Çiftçi-Sen olarak, kanun daha komisyondayken, yaratacağı problemler konusunda uyarılarımızı yapmıştık. Ne yazık ki, kanun TBMM de iktidar ve muhalefet milletvekillerinin oylarıyla kabul edildi. TBMM’nde yasaya ilişkin kullanılan 234 oyun, 232’si kabuldu. Sadece 1 milletvekili çiftçiler lehine, yasanın aleyhine,1 milletvekili de çekimser oy kullandı. Ziraat Odaları Birliği’de binlerce çiftçi için problem teşkil edecek bu yasayı karşı duracağına, destekledi.
“Büyük Şehir Yasası” ile köylerin tüzel kişilikleri yok edilerek mahalleye dönüştürülmüş, otlak ve meraları piyasaya açılmıştı. Bu yasa ile de kırsalın dizaynı şirketlerin istediği şekilde tamamlanmış oldu ve küçük aile tarımını yok etmenin yolu açıldı. Uygulanan tarım politikalarıyla her geçen gün toprağını kaybederek mülksüzleştirilen küçük çiftçiler, bu kez de yasa zoruyla mülksüzleştirilecekler. Mirasçı çiftçiler ya şirketleşmek zorunda kalacaklar, ya da şirketlere topraklarını satacaklar. Tarımsal üretim de daha az üretici tarafından daha geniş topraklarda yapılacak. Bunun anlamı ise, fosil yakıt ve kimyasallara dayalı endüstriyel tarımın yaygınlaşması olacaktır. Ekolojik denge daha hızla bozulacak, toprak,su daha hızla kirlenecek, küresel ısınmanın hızlanmasının yolu açılacaktır. Yani çıkartılan bu kanun toprağı ve üreticiyi korumayıp tarımın şirketlerin eline geçmesini hızlandıracaktır.

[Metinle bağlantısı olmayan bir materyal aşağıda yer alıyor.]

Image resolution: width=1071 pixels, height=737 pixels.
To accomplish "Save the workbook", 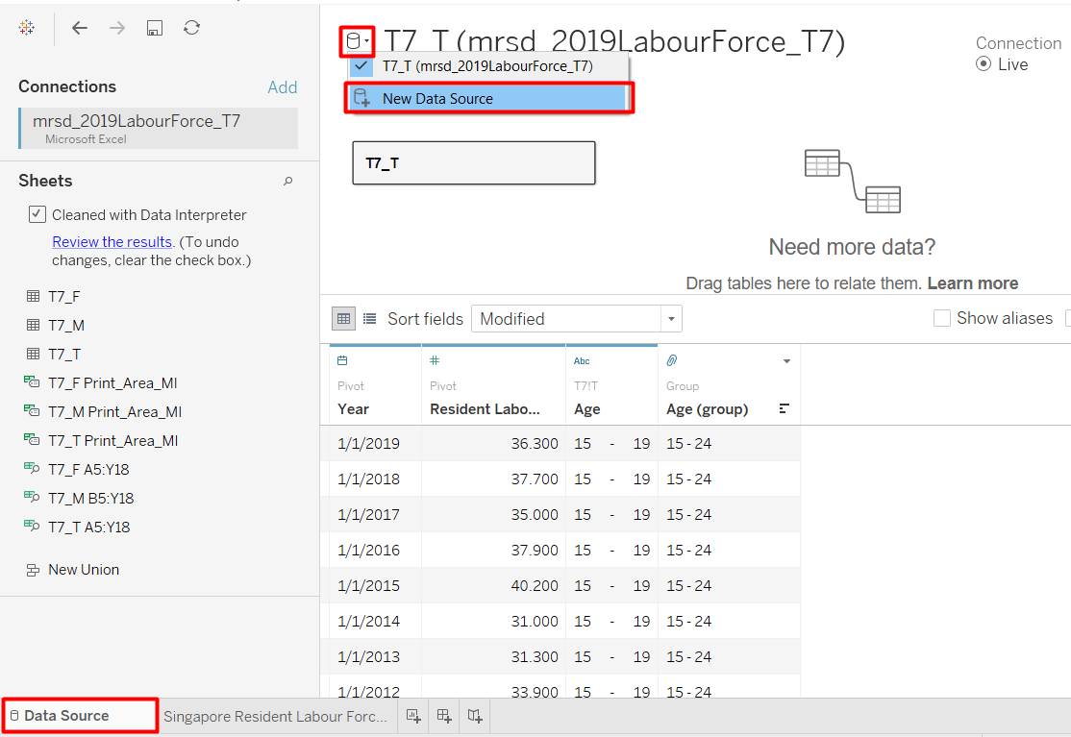I will pos(154,28).

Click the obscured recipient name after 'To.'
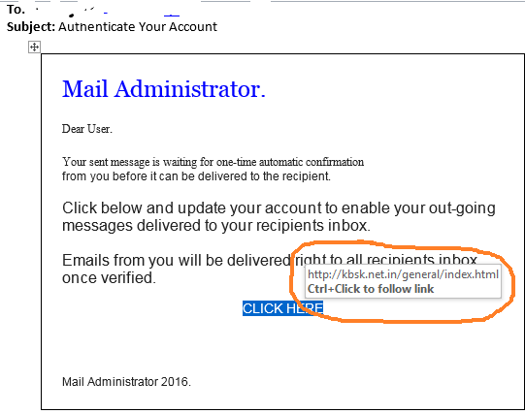pyautogui.click(x=67, y=12)
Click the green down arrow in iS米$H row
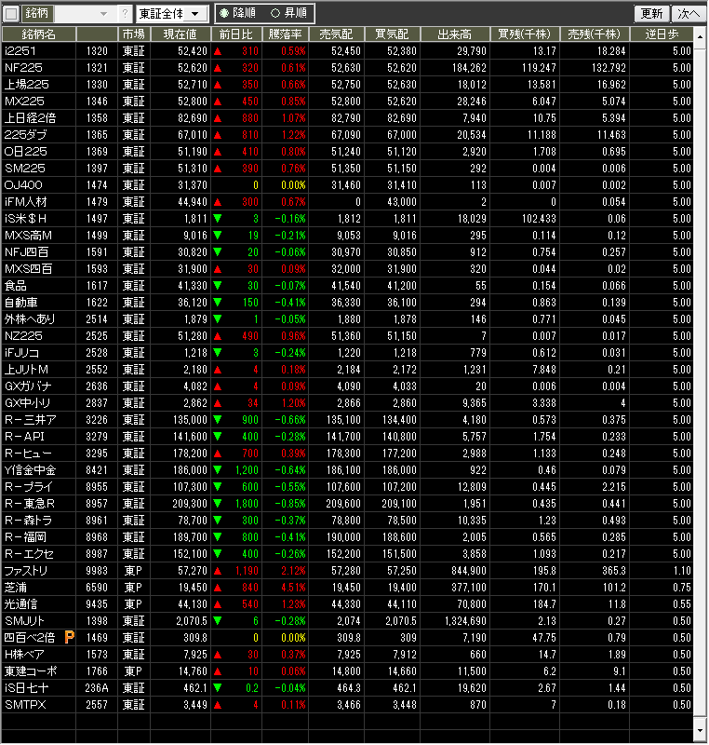Viewport: 709px width, 745px height. (x=218, y=218)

Toprak korunmak isteniyorsa öncelikle toprakta yaşayan ve üretilen ürünlere besin ve lezzet katan milyonlarca canlının yaşamını yok etmeyecek tarzda bir tarımsal üretim yapılması savunulmalıdır. Küçük aile tarımı ile ekolojik zincir tahrip olmaz, doğadaki denge korunur. Endüstriyel tarım ise toprağın toprak olma özelliğini ortadan kaldırır.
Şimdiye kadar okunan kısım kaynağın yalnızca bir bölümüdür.